A tranquilização e concentração da mente (samadhi) correspondem ao treinamento de Samatha, e o cultivo da sabedoria e insight ao treinamento de Vipassana. Se pudéssemos falar de uma “anatomia” nessa perspectiva, o que denominamos de “pessoa humana” seria visto como um estado (ou melhor, processo)

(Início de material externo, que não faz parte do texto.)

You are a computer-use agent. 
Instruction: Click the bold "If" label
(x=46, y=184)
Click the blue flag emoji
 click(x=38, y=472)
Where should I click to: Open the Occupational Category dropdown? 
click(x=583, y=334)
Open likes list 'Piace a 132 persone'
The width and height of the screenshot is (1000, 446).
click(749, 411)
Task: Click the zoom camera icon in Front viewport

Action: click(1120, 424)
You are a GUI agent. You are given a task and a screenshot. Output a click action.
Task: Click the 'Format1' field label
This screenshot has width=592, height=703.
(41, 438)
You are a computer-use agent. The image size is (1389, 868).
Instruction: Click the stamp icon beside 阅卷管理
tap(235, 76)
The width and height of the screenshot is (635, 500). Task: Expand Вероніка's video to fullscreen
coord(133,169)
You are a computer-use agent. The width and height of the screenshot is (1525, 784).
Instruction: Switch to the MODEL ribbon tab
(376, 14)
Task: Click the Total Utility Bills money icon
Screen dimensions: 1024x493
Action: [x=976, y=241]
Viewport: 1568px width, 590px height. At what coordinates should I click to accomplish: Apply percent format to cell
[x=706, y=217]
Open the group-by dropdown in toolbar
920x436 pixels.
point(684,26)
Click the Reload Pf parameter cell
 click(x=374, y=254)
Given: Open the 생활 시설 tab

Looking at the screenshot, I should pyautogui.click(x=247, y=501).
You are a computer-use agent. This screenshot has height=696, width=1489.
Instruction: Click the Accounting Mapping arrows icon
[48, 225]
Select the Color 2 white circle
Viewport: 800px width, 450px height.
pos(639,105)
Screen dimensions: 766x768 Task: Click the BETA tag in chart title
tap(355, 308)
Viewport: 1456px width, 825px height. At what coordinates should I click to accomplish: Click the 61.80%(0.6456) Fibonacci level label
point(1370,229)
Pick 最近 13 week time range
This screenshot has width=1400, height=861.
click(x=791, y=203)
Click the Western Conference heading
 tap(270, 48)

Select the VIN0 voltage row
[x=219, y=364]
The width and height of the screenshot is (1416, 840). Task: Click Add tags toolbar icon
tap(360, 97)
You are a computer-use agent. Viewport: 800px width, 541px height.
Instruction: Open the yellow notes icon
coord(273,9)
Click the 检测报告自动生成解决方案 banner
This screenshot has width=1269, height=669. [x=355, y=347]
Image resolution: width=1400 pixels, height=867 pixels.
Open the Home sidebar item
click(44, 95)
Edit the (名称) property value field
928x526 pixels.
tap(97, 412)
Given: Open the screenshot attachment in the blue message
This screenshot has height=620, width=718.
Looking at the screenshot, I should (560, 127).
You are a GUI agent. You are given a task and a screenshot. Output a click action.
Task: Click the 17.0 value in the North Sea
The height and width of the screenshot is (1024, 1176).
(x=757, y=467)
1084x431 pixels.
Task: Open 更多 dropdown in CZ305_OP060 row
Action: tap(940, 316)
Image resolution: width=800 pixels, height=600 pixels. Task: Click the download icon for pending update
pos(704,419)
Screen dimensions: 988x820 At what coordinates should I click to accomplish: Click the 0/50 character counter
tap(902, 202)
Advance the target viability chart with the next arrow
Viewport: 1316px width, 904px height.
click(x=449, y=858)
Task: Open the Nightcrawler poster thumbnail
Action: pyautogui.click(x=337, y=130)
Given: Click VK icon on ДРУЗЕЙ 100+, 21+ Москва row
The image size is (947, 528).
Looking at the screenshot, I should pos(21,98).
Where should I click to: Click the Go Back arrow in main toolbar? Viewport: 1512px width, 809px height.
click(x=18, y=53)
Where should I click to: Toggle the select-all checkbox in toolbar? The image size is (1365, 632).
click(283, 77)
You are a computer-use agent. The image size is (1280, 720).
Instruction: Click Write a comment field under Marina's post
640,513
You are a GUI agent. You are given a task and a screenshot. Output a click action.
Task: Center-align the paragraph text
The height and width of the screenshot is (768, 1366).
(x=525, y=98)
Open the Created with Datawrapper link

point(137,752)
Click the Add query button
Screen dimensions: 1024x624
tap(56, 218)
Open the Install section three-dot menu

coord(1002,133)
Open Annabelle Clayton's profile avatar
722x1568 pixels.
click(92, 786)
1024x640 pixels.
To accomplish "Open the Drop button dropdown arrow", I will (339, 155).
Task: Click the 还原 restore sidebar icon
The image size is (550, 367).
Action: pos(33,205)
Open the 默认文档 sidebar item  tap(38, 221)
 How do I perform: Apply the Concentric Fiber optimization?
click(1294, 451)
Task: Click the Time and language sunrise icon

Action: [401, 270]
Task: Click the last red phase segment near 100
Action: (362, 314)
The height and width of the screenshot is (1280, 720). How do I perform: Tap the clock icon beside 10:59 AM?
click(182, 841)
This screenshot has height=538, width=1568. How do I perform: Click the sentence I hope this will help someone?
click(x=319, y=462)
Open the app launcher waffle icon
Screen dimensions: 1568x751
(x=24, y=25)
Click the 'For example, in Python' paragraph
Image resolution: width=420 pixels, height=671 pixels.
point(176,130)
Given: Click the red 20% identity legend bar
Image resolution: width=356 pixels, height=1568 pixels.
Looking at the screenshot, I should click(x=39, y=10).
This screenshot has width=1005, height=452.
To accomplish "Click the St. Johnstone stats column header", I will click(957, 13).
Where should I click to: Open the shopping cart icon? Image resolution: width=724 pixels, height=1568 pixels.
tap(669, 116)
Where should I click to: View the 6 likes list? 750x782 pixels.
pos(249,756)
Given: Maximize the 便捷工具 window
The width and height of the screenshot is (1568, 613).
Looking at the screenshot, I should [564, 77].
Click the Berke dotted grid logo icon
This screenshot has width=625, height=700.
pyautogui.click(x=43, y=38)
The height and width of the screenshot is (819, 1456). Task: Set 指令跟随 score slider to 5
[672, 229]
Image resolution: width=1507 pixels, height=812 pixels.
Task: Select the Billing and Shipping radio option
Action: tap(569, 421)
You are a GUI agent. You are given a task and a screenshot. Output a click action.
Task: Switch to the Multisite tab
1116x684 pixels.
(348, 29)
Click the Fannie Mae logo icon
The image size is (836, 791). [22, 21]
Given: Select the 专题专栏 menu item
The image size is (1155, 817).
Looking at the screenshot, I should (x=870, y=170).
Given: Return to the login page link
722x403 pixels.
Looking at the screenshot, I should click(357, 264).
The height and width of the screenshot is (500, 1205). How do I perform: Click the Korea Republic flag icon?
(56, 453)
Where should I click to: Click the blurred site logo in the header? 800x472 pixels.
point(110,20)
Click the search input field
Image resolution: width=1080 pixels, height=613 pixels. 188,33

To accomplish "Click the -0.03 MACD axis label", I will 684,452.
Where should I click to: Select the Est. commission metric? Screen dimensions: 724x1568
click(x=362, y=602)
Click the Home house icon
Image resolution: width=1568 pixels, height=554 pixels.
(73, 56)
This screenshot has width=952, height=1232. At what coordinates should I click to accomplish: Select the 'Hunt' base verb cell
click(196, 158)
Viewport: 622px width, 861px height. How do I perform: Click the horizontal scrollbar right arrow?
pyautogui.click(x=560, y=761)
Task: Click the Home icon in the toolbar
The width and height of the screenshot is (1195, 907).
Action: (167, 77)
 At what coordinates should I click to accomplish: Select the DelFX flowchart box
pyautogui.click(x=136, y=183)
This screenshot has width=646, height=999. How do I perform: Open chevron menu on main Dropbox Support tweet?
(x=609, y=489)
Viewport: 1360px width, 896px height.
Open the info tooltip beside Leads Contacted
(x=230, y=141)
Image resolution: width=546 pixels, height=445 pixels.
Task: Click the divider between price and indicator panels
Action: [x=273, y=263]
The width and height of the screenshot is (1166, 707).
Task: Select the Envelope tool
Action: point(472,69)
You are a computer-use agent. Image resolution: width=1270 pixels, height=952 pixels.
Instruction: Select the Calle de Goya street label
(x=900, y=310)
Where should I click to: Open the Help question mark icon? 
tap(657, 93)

existencial formado de cinco agregados: corpo/forma material, sensação, percepção, formações mentais (pensamento, memória, imaginação, etc.) e consciência. O primeiro como corpo (rupa), e os outros quatro como mentalidade (nama). Não se trata, de fato, de uma anatomia no sentido estrito usado pela nomenclatura médica, enquanto cinco partes, mas cinco ângulos com que podemos acessar à nossa experiência existencial. A ênfase está menos numa formulação de categorias-em-si, mas de suportes hábeis (upayas) para o processo de investigação dos nossos processos experienciados, pois o foco central é o conhecimento vivencial desses processos a cada momento, a mente contemplando e investigando a própria mente-corpo em fluxo, já que é nesse fluxo que reside o sofrimento, suas causas e sua superação, e por conseguinte, o campo da saúde do corpo e da mente.